As the second part of this investigation, the two media types that had yielded the best results were tested with longer storage times at the various temperatures (up to 120 h/5 days). Swabs were prepared as previously described and kept at 2–8 °C for 24 h to mimic refrigeration at home pending arrival of a courier or taking the sample to a postal collection point. Swabs were then kept at room temperature (~20 °C), 30 °C or 40 °C for 24 h, 48 h, 96 h or 120 h. After this, all samples were kept at 2–8 °C, for 24–48 h prior to RNA extraction in a single run. (Method summarised in Fig. 1B).

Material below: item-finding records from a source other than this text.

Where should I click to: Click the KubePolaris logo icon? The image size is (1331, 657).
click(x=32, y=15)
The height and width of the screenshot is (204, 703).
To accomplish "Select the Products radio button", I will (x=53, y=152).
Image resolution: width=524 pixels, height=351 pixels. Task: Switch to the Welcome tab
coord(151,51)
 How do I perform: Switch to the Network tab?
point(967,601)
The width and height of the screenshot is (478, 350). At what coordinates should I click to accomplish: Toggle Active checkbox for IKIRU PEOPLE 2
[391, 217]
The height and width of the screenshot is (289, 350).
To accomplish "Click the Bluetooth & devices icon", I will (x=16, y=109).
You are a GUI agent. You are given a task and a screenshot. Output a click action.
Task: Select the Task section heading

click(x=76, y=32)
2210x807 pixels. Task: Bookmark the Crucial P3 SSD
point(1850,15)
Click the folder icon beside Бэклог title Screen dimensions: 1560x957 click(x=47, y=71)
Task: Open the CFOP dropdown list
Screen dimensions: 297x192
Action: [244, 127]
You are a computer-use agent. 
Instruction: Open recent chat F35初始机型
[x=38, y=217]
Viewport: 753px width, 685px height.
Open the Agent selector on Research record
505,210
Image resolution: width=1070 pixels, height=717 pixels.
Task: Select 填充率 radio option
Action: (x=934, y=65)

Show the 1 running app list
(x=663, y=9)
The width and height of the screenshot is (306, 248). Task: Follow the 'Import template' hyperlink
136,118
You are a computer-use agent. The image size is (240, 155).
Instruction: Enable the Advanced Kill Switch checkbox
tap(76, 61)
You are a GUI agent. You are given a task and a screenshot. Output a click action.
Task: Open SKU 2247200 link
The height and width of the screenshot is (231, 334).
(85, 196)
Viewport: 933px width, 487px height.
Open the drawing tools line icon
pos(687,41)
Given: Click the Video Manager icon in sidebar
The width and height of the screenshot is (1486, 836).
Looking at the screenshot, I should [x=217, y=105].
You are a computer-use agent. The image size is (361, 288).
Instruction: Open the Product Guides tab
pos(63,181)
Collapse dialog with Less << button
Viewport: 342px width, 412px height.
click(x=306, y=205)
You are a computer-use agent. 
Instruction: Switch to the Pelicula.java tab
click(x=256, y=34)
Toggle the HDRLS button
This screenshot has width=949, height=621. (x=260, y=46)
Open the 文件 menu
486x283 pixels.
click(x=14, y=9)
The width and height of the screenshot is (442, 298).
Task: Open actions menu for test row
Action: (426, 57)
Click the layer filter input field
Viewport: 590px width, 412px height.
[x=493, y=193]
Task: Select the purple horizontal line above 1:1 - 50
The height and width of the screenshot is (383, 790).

2.2. RNA extraction and RT-PCR

For all samples, viral RNA was extracted using an automatic platform (CyBio FeliX liquid handler) with the innuPREP Virus DNA/RNA Kit (Analytik Jena) as previously described (Crone et al., 2020). For the dry swabs, 1 ml of 60 % Lysis buffer (diluted with phosphate-buffered saline without calcium chloride or magnesium chloride) was added and left for 10 min before the aliquot of lysis buffer for extraction was processed (Moore et al., 2008). SARS-CoV-2 RNA (Viral E gene) was detected by real-time RT- PCR (Rowan et al., 2021) (Fig. 1).

3. Results

The recovery of SARS-CoV-2 RNA from dry swabs, and swabs stored with VTM or normal saline, for up to 24 h, was determined. The mean Ct, standard deviation and variance for each condition are displayed in Table 1. Fig. 2A and B show an increase in Ct value of each swab type at each temperature at 8hrs and 24hrs respectively, compared to a swab of same type prepared in the same way but stored at 2–8 °C for 22hrs before processing, to mimic the cold chain conditions.

Table 1.

Displays the mean Ct values (of the three replicates) for each condition tested, alongside standard deviation, % CV (Coefficient of Variation), and Ct difference Ct difference is compared to the same sample type refrigerated for 22 h.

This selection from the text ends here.